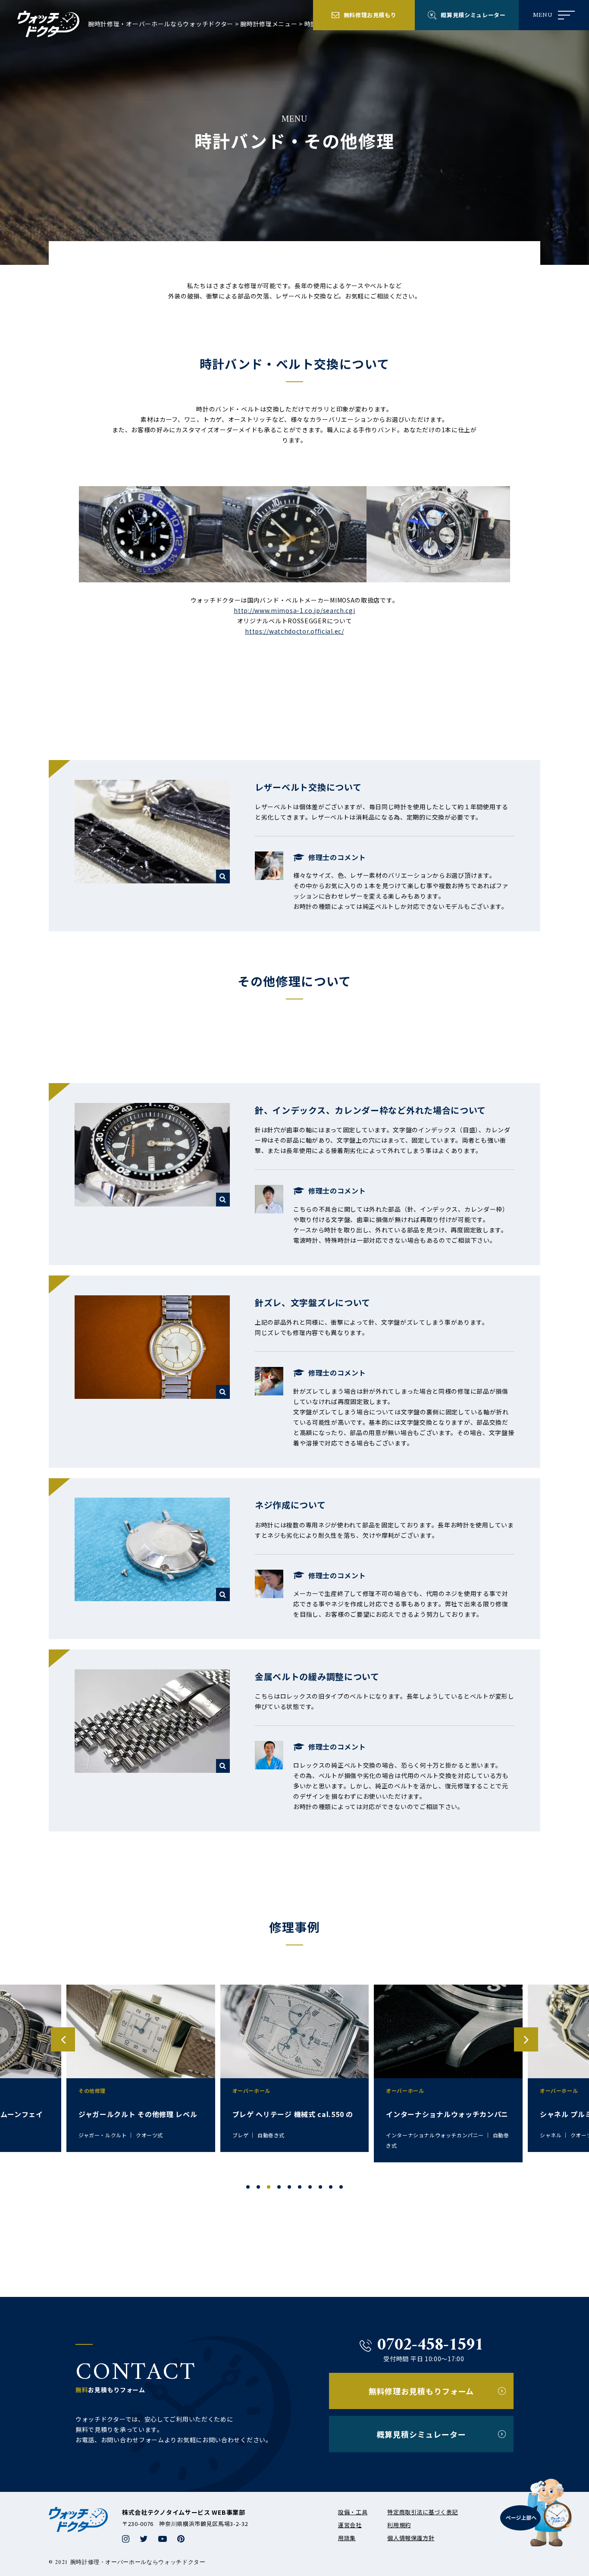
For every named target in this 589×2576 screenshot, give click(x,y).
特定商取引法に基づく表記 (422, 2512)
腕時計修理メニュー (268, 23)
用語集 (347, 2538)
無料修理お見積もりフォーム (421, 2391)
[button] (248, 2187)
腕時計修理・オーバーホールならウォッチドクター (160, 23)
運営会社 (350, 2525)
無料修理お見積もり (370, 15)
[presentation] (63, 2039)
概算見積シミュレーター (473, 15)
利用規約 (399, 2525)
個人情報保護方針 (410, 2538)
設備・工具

—————

Please format the records from the line containing "用語集 (347, 2538)" through the end of the records as a numbered list, skipping any blank lines.

# Exercise solution
1. 用語集 (347, 2538)
2. 無料修理お見積もりフォーム (421, 2391)
3. [button] (248, 2187)
4. 腕時計修理・オーバーホールならウォッチドクター (160, 23)
5. 運営会社 (350, 2525)
6. 無料修理お見積もり (370, 15)
7. [presentation] (63, 2039)
8. 概算見積シミュレーター (473, 15)
9. 利用規約 (399, 2525)
10. 個人情報保護方針 (410, 2538)
11. 設備・工具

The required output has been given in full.